Passati i sei giorni di attesa, al 24 ottobre, il sito di NoEscape è indisponibile, nessun dato risulta pubblicato nel web tradizionale e i server di OPL continuano a funzionare regolarmente.

MA LA COMUNICAZIONE AGLI ISCRITTI?
In tutti questi 20 giorni Opl ha evitato di raccontare ufficialmente sui canali istituzionali quanto stesse accadendo.
Una scelta che non condividiamo, proprio perché, al di là della reale gravità del danno, gli iscritti vanno informati di tutto quello che è appartenente alla vita ordinistica in modo trasparente.

La nostra legge istitutiva (lg 56/89) ci ricorda che l’albo è costituito dagli psicologi e dalle psicologhe ad esso iscritti e che il consiglio eletto ne esercita le funzioni attribuite. Questo ci deve ricordare che siamo lì per esercitare un ruolo istituzionale, che siamo stati eletti e che le scelte, richiamabili tra le funzioni, vanno comunicate e condivise con gli iscritti all’Albo.
È una regola semplice: eserciti la funzione istituzionale e comunichi agli iscritti.

Ma l’unica comunicazione di OPL viene pubblicata il 21 ottobre e non si tratta di una comunicazione spontanea, bensì di un comunicato stampa in risposta ad un articolo pubblicato su Open (https://shorturl.at/gpX04) a dimostrazione che l’interesse non fosse di informare i colleghi iscritti all’Ordine, ma di rispondere al giornale.

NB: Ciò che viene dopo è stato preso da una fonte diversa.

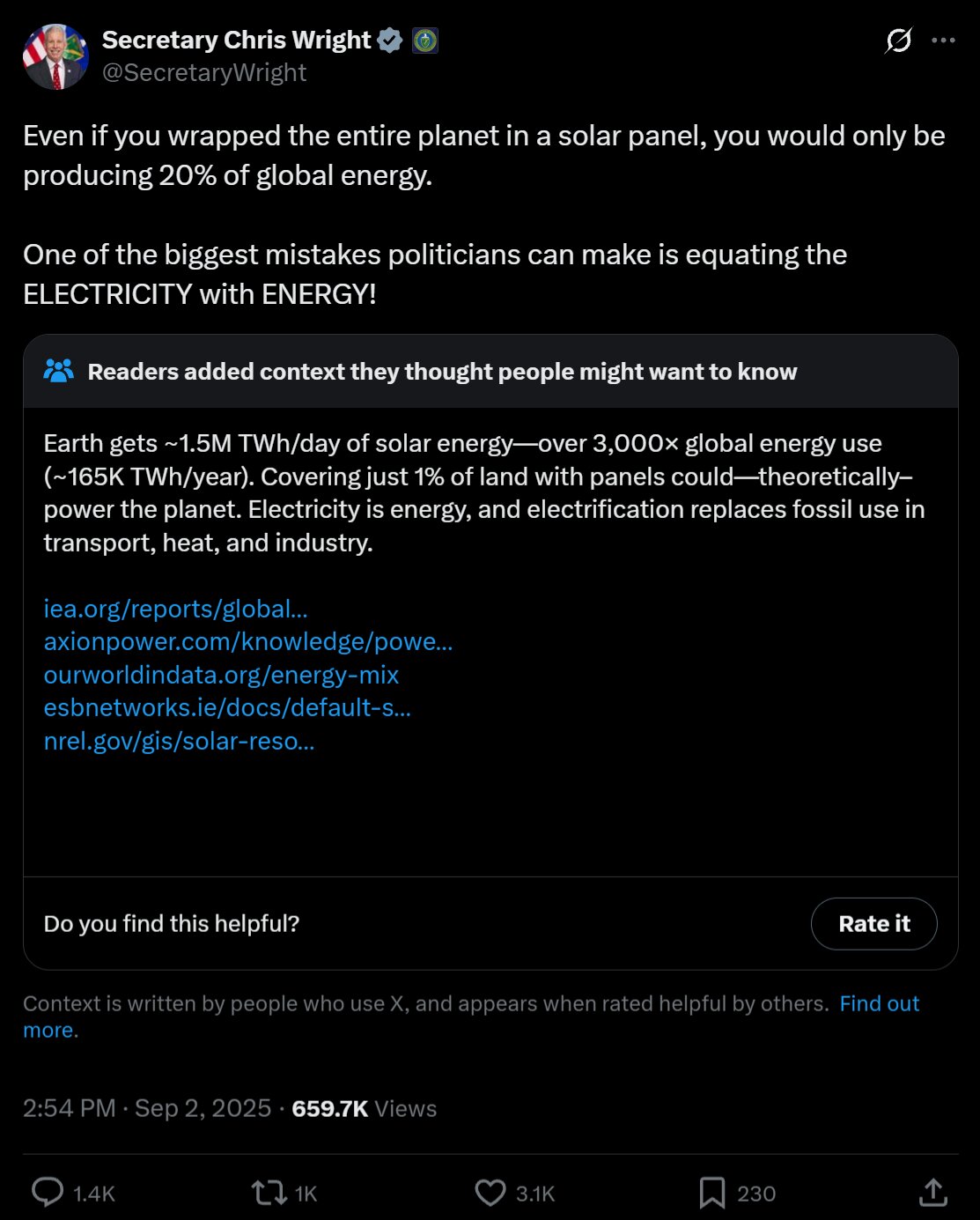This screenshot has width=980, height=1220.
Task: Click Secretary Chris Wright's profile avatar
Action: pos(55,56)
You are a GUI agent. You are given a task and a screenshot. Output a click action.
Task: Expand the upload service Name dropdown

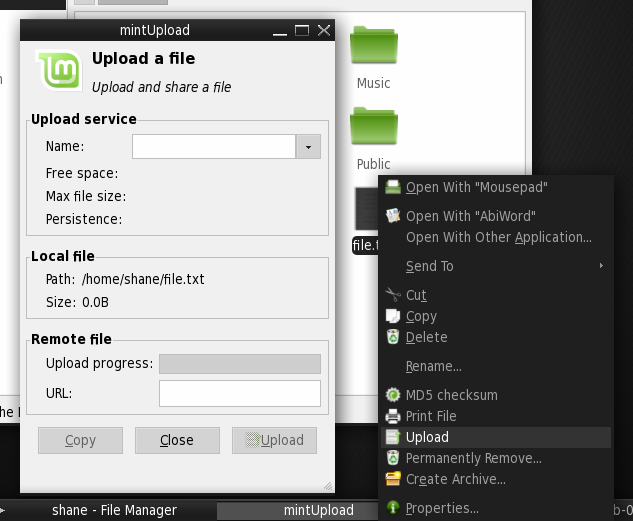[x=308, y=147]
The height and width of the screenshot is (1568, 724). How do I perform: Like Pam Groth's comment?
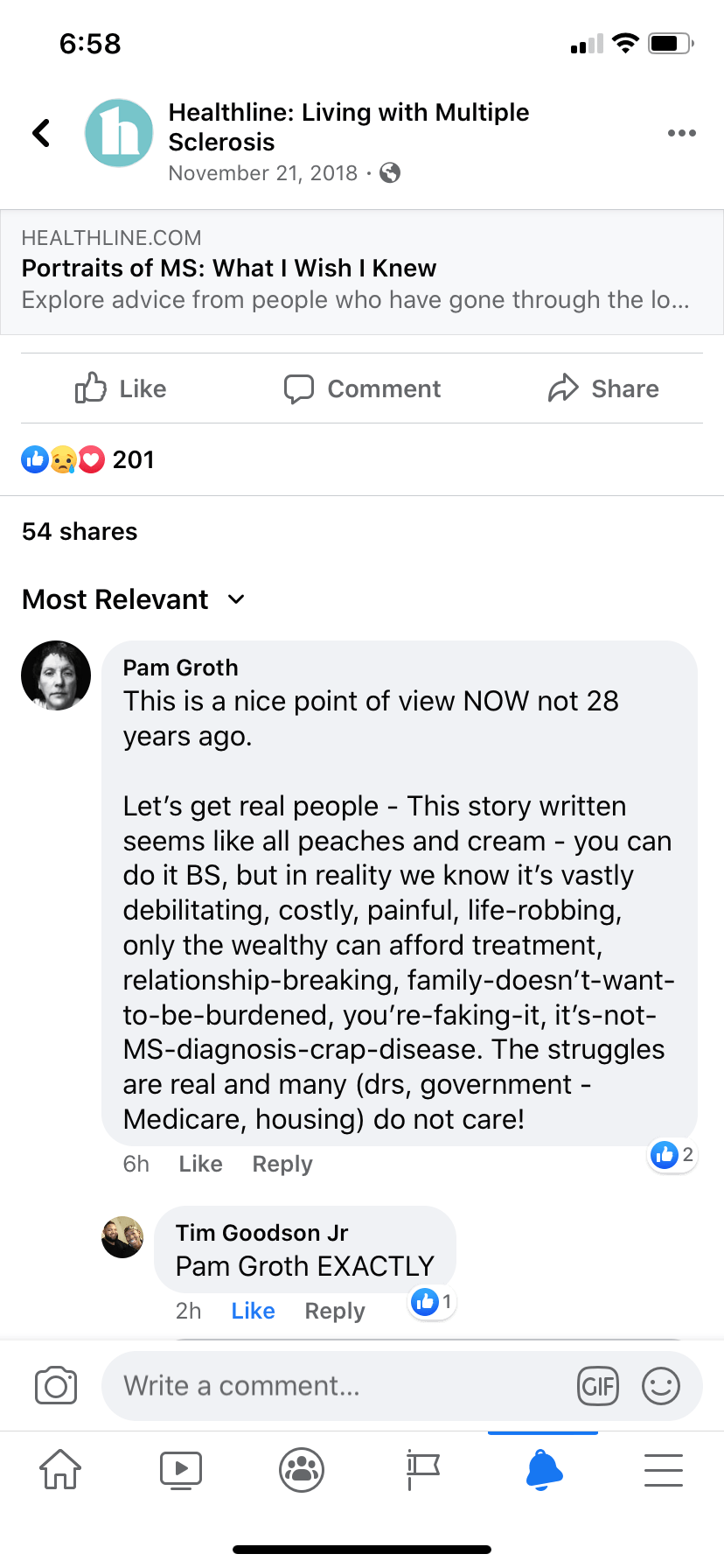pyautogui.click(x=200, y=1164)
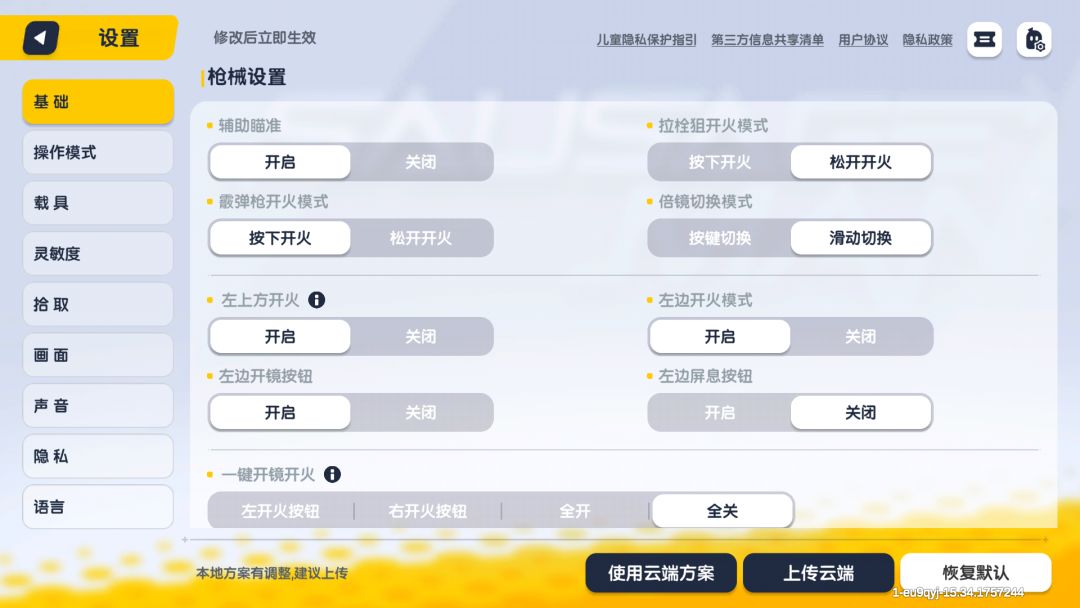Set 拉栓狙开火模式 to 按下开火
Viewport: 1080px width, 608px height.
pyautogui.click(x=720, y=162)
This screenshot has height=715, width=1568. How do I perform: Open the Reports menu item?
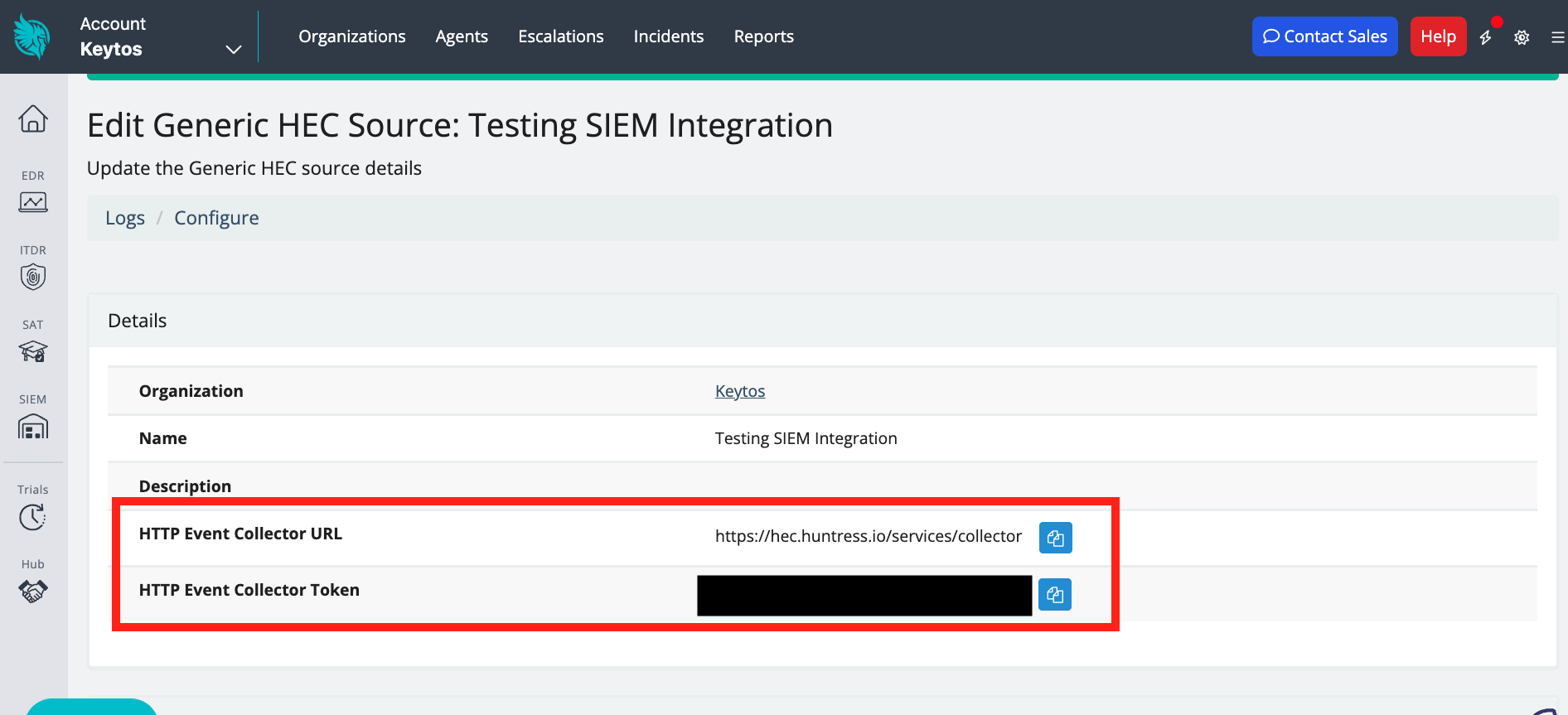tap(763, 36)
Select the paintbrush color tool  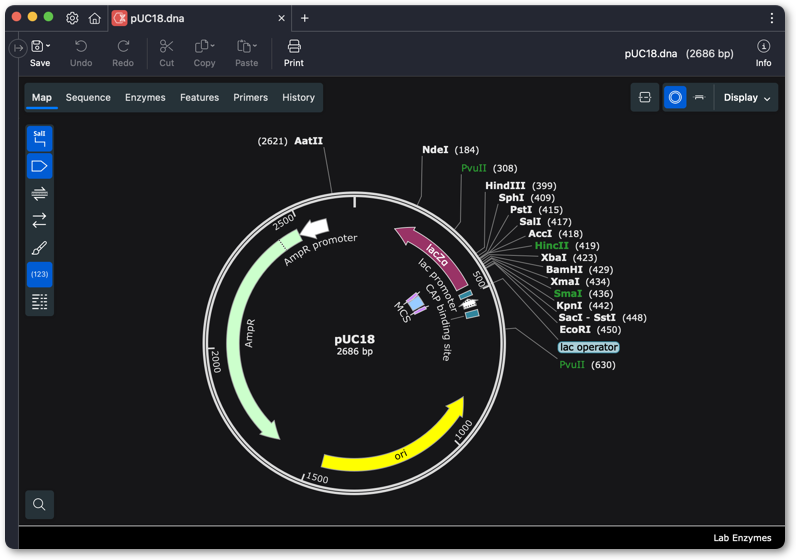click(x=39, y=248)
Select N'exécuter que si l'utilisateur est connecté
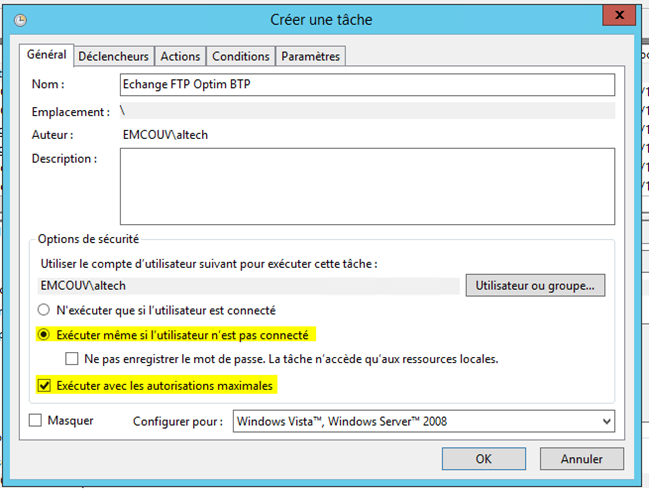This screenshot has height=493, width=649. [x=44, y=310]
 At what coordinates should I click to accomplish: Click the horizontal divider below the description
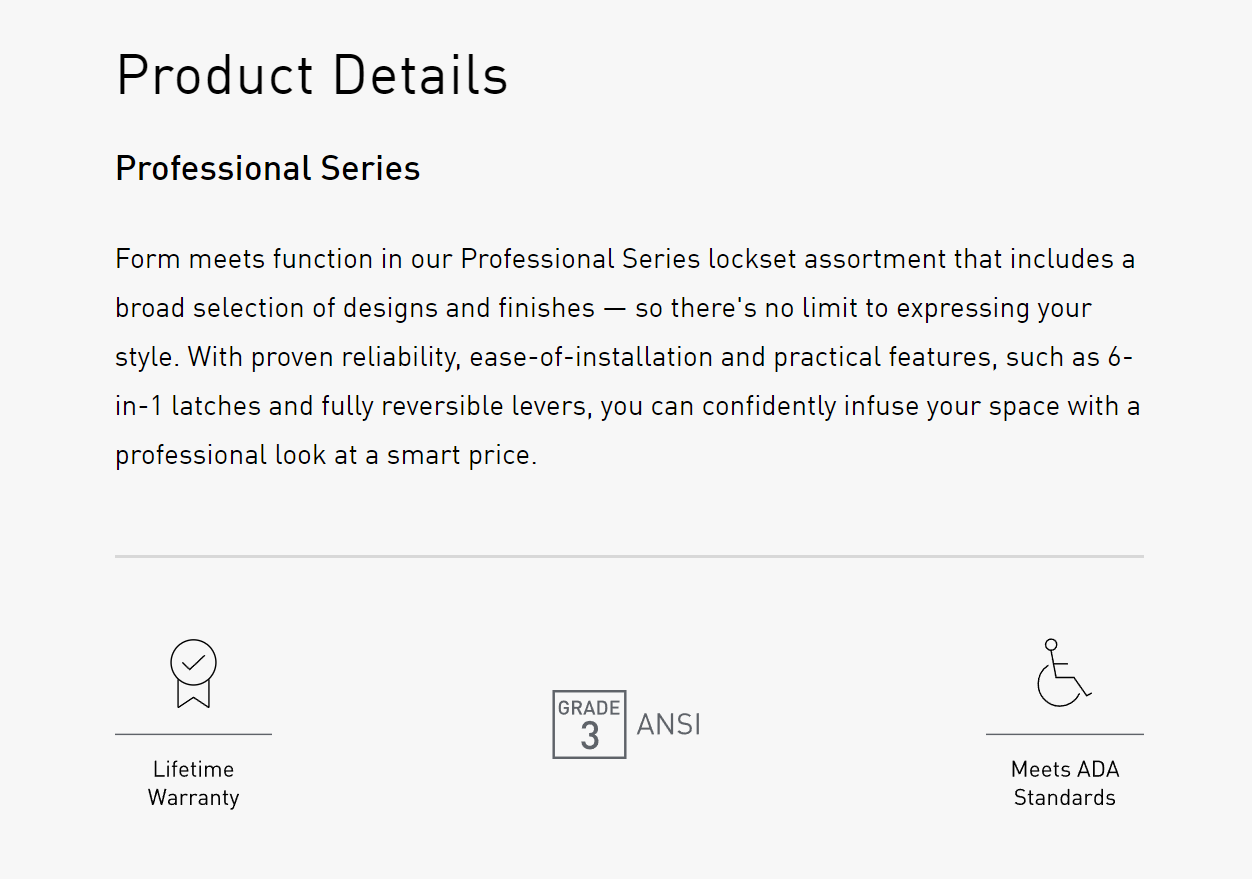629,556
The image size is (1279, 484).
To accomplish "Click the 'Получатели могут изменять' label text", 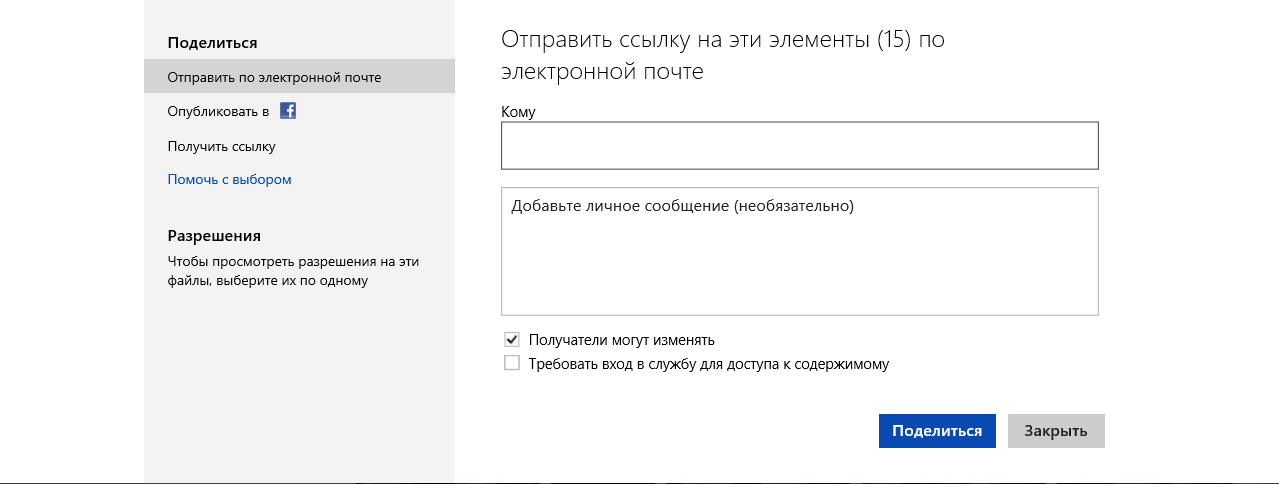I will pos(621,340).
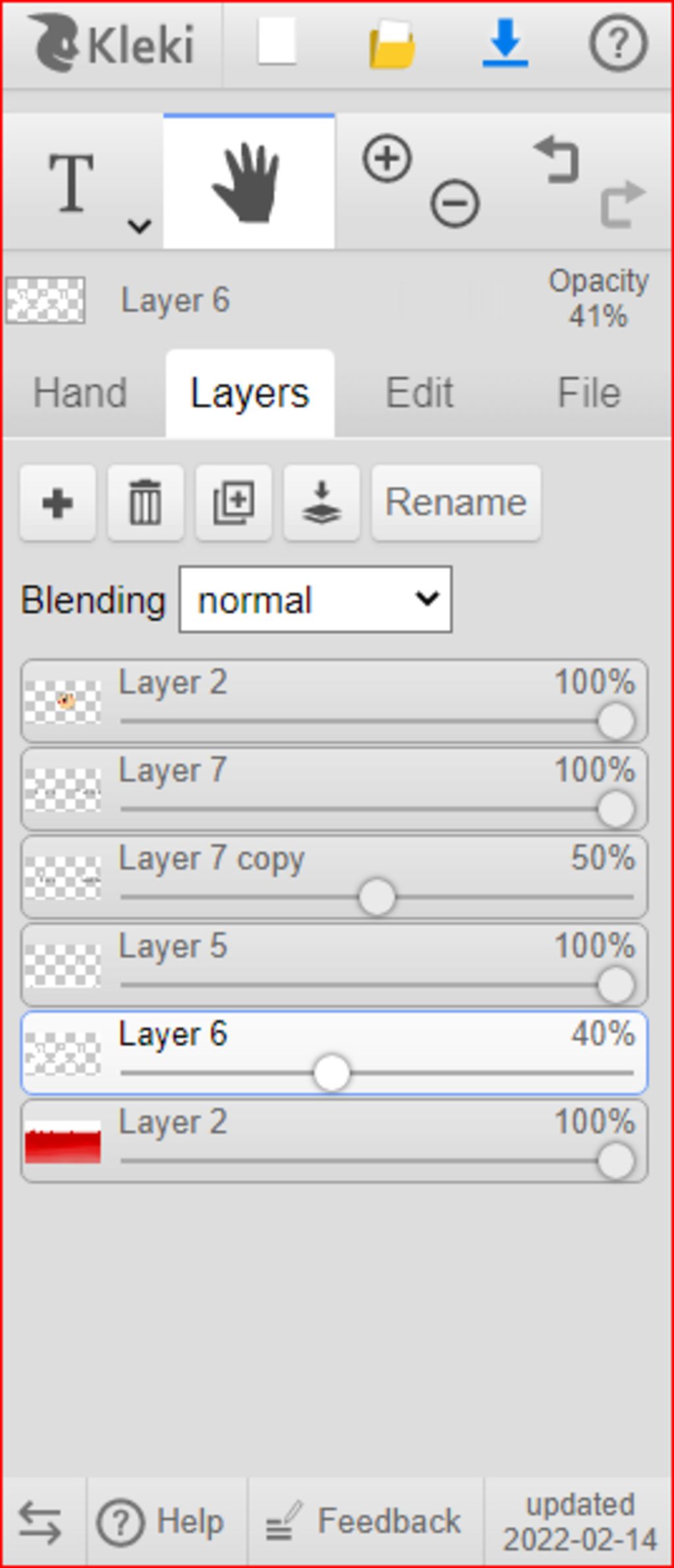The height and width of the screenshot is (1568, 674).
Task: Select the Hand tool
Action: coord(249,182)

Comunicato nel quale la Presidente ci rassicura che l’attacco informatico è stato ampiamente scongiurato, salvo poi inviarci una nuova comunicazione per dirci che nuovamente il sito ha subito un attacco informatico il 24 e 25 ottobre (https://shorturl.at/bnwMP). Cosa che può accadere, ma il problema vero è l’assenza di una comunicazione trasparente ai colleghi.
Nessuna rassicurazione, nessuna strategia, nessuna parola per orientare i colleghi, nessuna condivisione in consiglio, mentre sui social e nei canali privati giravano domande e preoccupazioni.

Nei primi 20 giorni sono state inviate 5 newsletter e aggiornate 6 nuove news sul sito, ma di data breach neanche l’ombra e se non racconti fin da subito cosa sta accadendo, dai spazio a tutto il resto: notizie distorte, passaparola, incomprensioni, ecc.

Si poteva mandare una Newsletter, fare un comunicato video da divulgare sui canali social, chiedere la pubblicazione di un comunicato stampa, avvisare una testata giornalistica a taratura nazionale/regionale, postare aggiornamenti su facebook, intervistare un esperto di cybersecurity.

Si poteva fare tanto, dimostrando a chi ci sta attaccando che siamo una comunità ampia e solida, e invece non si è fatto nulla.
In tutto questo, rimane il fatto che l’Ordine è stato politicamente e dialetticamente assente, dimenticandosi che qui in consiglio siamo solo 15 persone, mentre fuori ce ne sono altri 23mila.

Quello che davvero non funziona è questo modo di trattare gli iscritti all’Ordine come sudditi, da imbonire con una serie di informazioni inutili, piuttosto che come fruitori di un servizio pubblico a cui destinare un’informazione utile e trasparente, anche quando si tratta di notizie sgradevoli, che potrebbero mettere in cattiva luce il monarca e i suoi cortigiani.